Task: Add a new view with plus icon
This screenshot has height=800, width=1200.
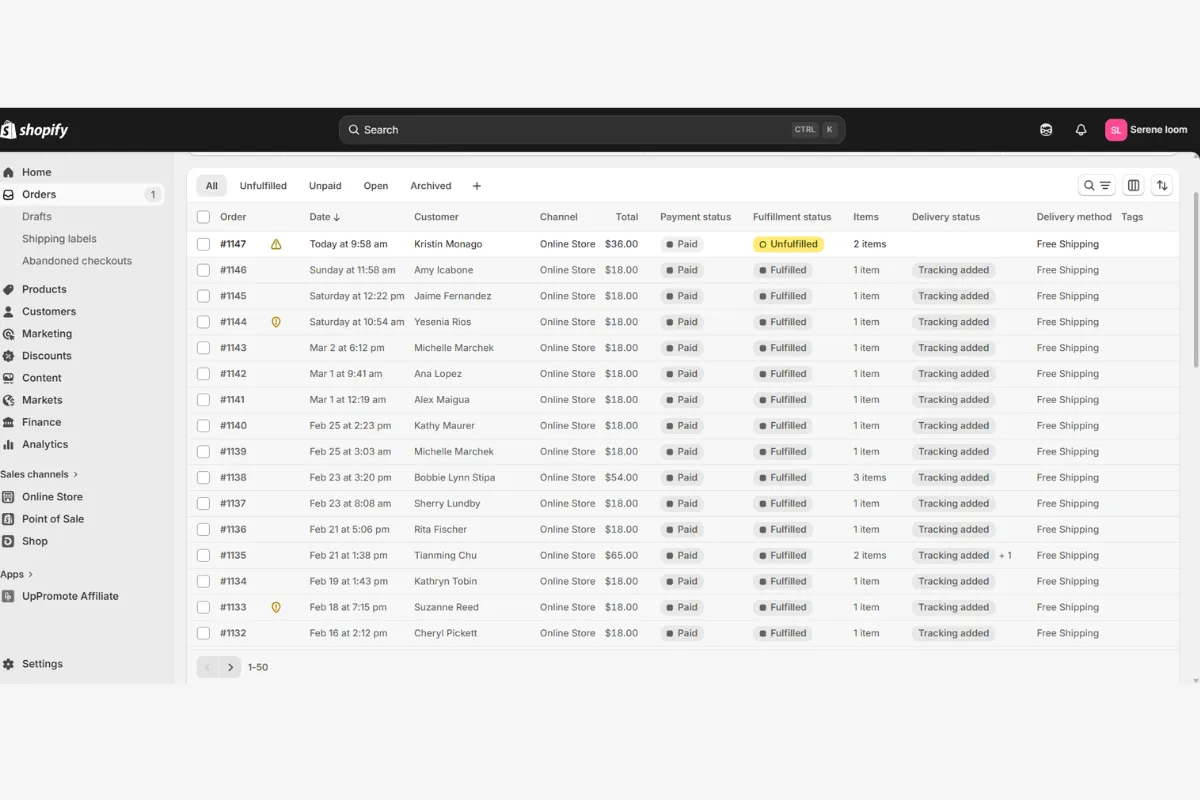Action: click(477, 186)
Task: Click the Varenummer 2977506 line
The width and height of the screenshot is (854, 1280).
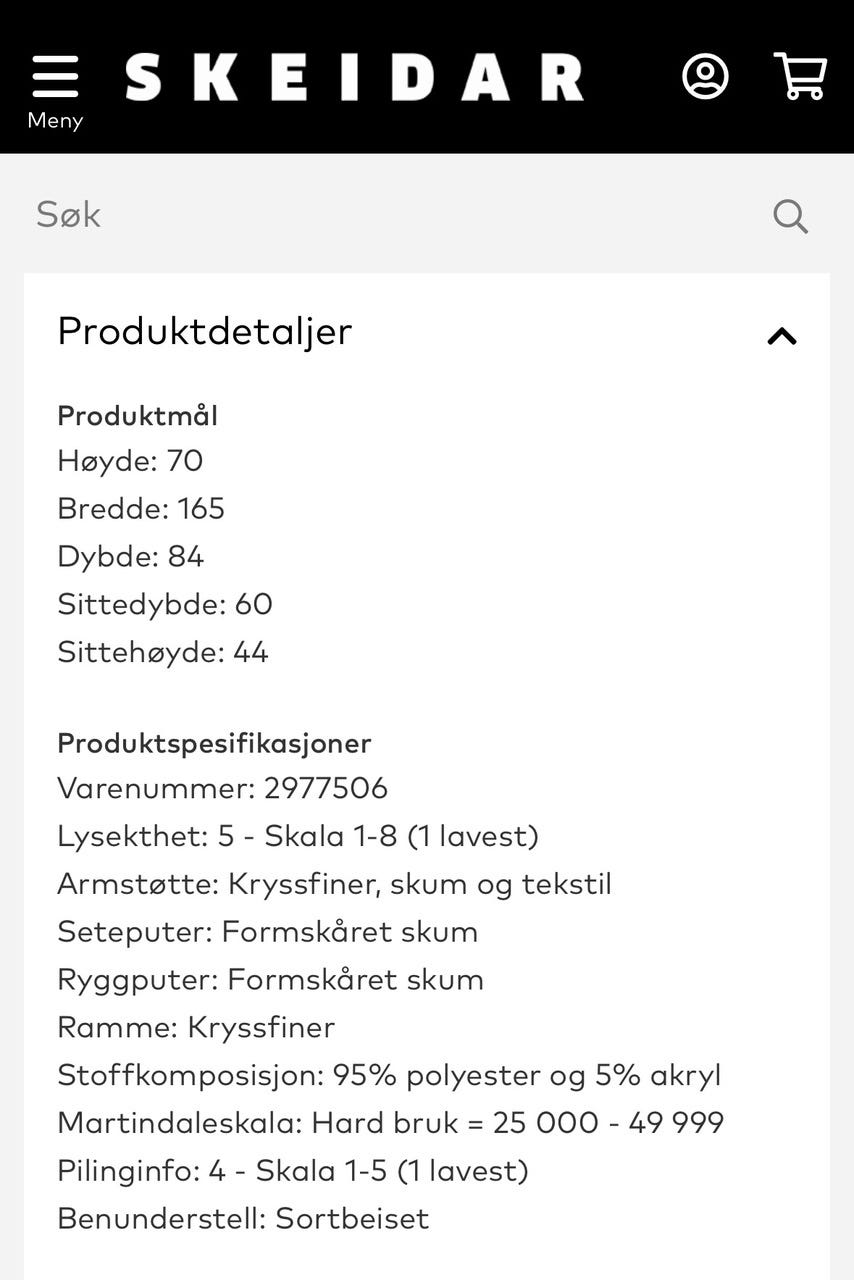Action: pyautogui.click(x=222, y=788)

....

BRIEF:
The entries are to be printed exactly as written; the pictures are to be left out.

TASK OUTPUT:
Task: Add a new view with plus icon
This screenshot has height=800, width=1200.
Action: click(477, 186)
Task: Click the Varenummer 2977506 line
The width and height of the screenshot is (854, 1280).
Action: pyautogui.click(x=222, y=788)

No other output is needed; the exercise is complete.